We study the classic Text-to-Pattern Hamming Distances problem: given a pattern $P$ of length $m$ and a text $T$ of length $n$, both over a polynomial-size alphabet, compute the Hamming distance between $P$ and $T[i\, .\, . \, i+m-1]$ for every shift $i$, under the standard Word-RAM model with $\Theta(\log n)$-bit words. - We provide an $O(n\sqrt{m})$ time Las Vegas randomized algorithm for this problem, beating the decades-old $O(n \sqrt{m \log m})$ running time [Abrahamson, SICOMP 1987]. We also obtain a deterministic algorithm, with a slightly higher $O(n\sqrt{m}(\log m\log\log m)^{1/4})$ running time. Our randomized algorithm extends to the $k$-bounded setting, with running time $O\big(n+\frac{nk}{\sqrt{m}}\big)$, removing all the extra logarithmic factors from earlier algorithms [Gawrychowski and Uzna\'{n}ski, ICALP 2018; Chan, Golan, Kociumaka, Kopelowitz and Porat, STOC 2020]. - For the $(1+\epsilon)$-approximate version of Text-to-Pattern Hamming Distances, we give an $\tilde{O}(\epsilon^{-0.93}n)$ time Monte Carlo randomized algorithm, beating the previous $\tilde{O}(\epsilon^{-1}n)$ running time [Kopelowitz and Porat, FOCS 2015; Kopelowitz and Porat, SOSA 2018]. Our approximation algorithm exploits a connection with $3$SUM, and uses a combination of Fredman's trick, equality matrix product, and random sampling; in particular, we obtain new results on approximate counting versions of $3$SUM and Exact Triangle, which may be of independent interest. Our exact algorithms use a novel combination of hashing, bit-packed FFT, and recursion; in particular, we obtain a faster algorithm for computing the sumset of two integer sets, in the regime when the universe size is close to quadratic in the number of elements. We also prove a fine-grained equivalence between the exact Text-to-Pattern Hamming Distances problem and a range-restricted, counting version of $3$SUM.
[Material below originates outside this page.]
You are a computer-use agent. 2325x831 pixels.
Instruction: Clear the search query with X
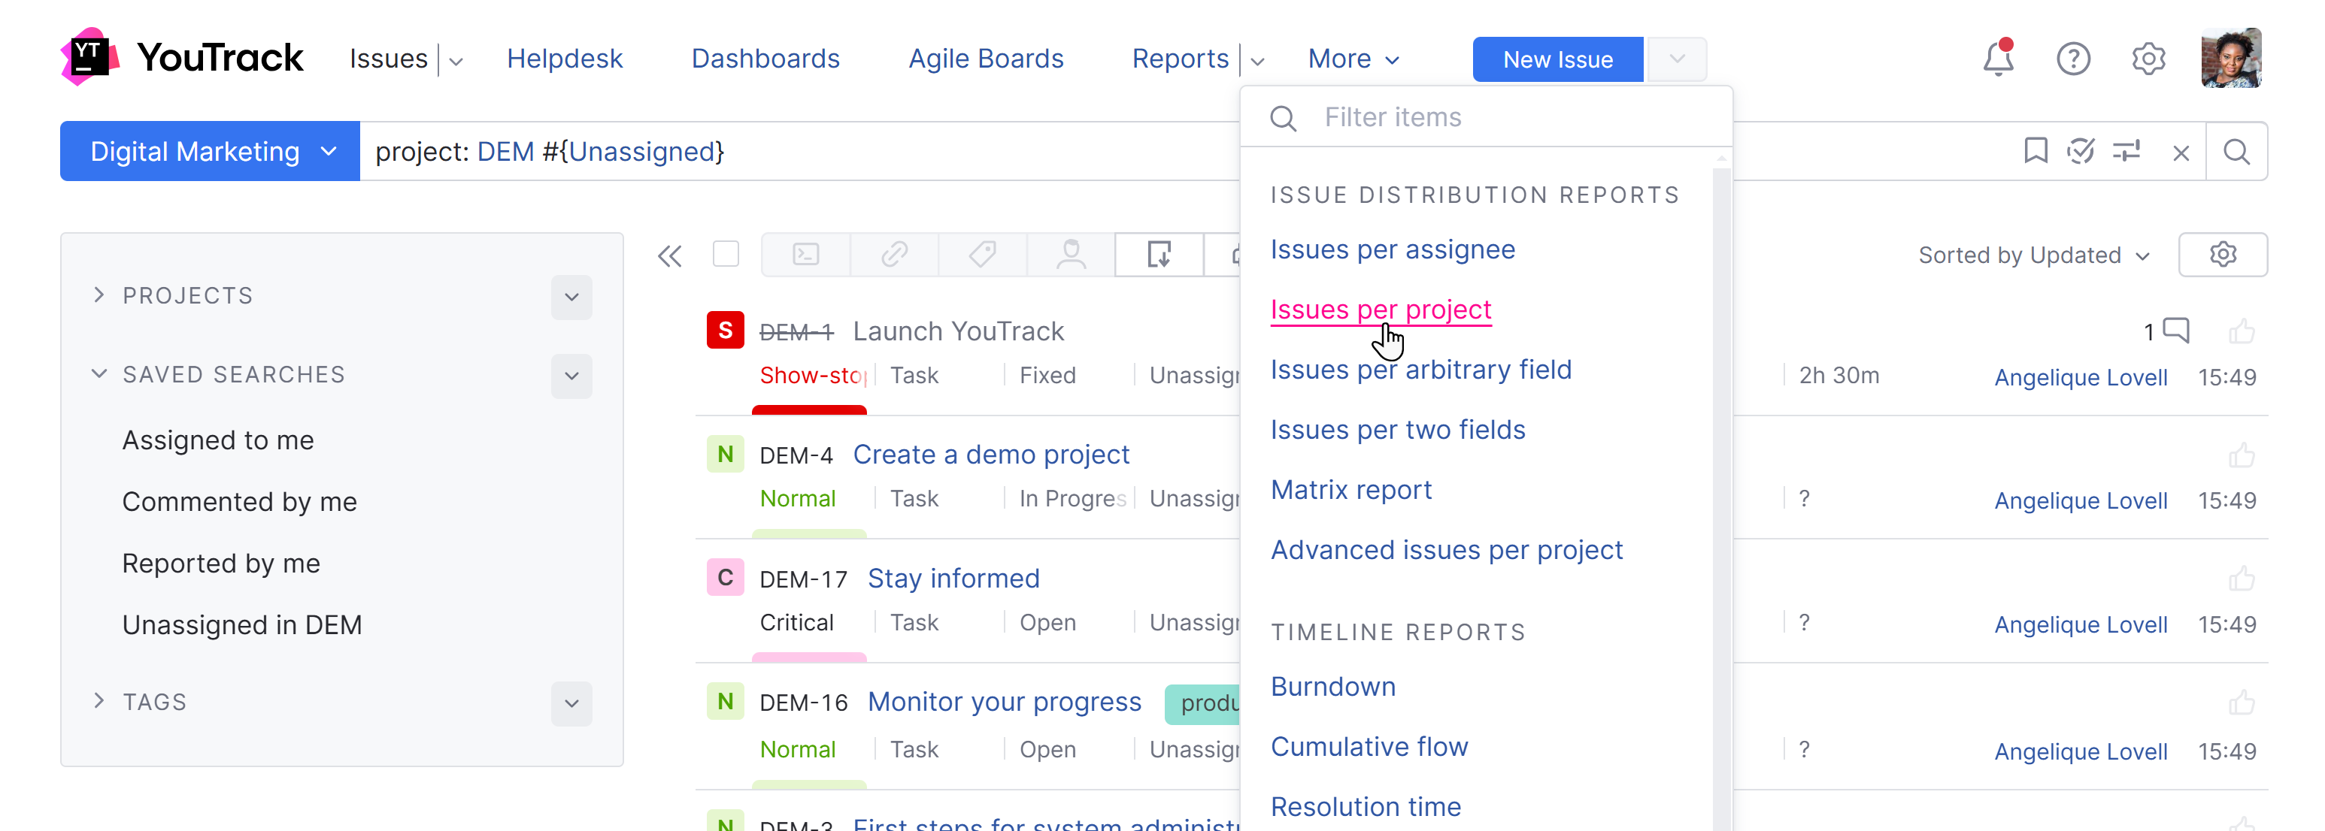coord(2181,152)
翻译：我们研究经典的文本到模式汉明距离问题：给定长度为$m$的模式$P$和长度为$n$的文本$T$，两者均定义于多项式大小的字母表上，在标准Word-RAM模型（字长为$\Theta(\log n)$比特）下，计算每个偏移$i$处$P$与$T[i\, .\, . \, i+m-1]$之间的汉明距离。 - 我们为该问题提出一个$O(n\sqrt{m})$时间的Las Vegas随机算法，超越了已有数十年历史的$O(n \sqrt{m \log m})$运行时间 [Abrahamson, SICOMP 1987]。同时，我们得到一个确定性算法，其运行时间略高，为$O(n\sqrt{m}(\log m\log\log m)^{1/4})$。该随机算法可推广至$k$-有界情形，运行时间为$O\big(n+\frac{nk}{\sqrt{m}}\big)$，消除了早期算法中所有额外的对数因子 [Gawrychowski和Uznański, ICALP 2018; Chan, Golan, Kociumaka, Kopelowitz和Porat, STOC 2020]。 - 针对文本到模式汉明距离的$(1+\epsilon)$-近似版本，我们提出一个$\tilde{O}(\epsilon^{-0.93}n)$时间的Monte Carlo随机算法，超越了此前$\tilde{O}(\epsilon^{-1}n)$的运行时间 [Kopelowitz和Porat, FOCS 2015; Kopelowitz和Porat, SOSA 2018]。该近似算法利用了与$3$SUM问题的联系，并融合了Fredman技巧、等值矩阵乘积和随机采样方法；特别地，我们在$3$SUM和Exact Triangle的近似计数版本上获得了新结果，这些结果可能具有独立意义。我们的精确算法采用哈希、比特压缩FFT和递归的新颖组合；特别地，当全集大小接近元素数量的二次方时，我们获得了计算两个整数集合和集的更快算法。此外，我们证明了精确文本到模式汉明距离问题与范围受限的$3$SUM计数版本之间存在细粒度等价性。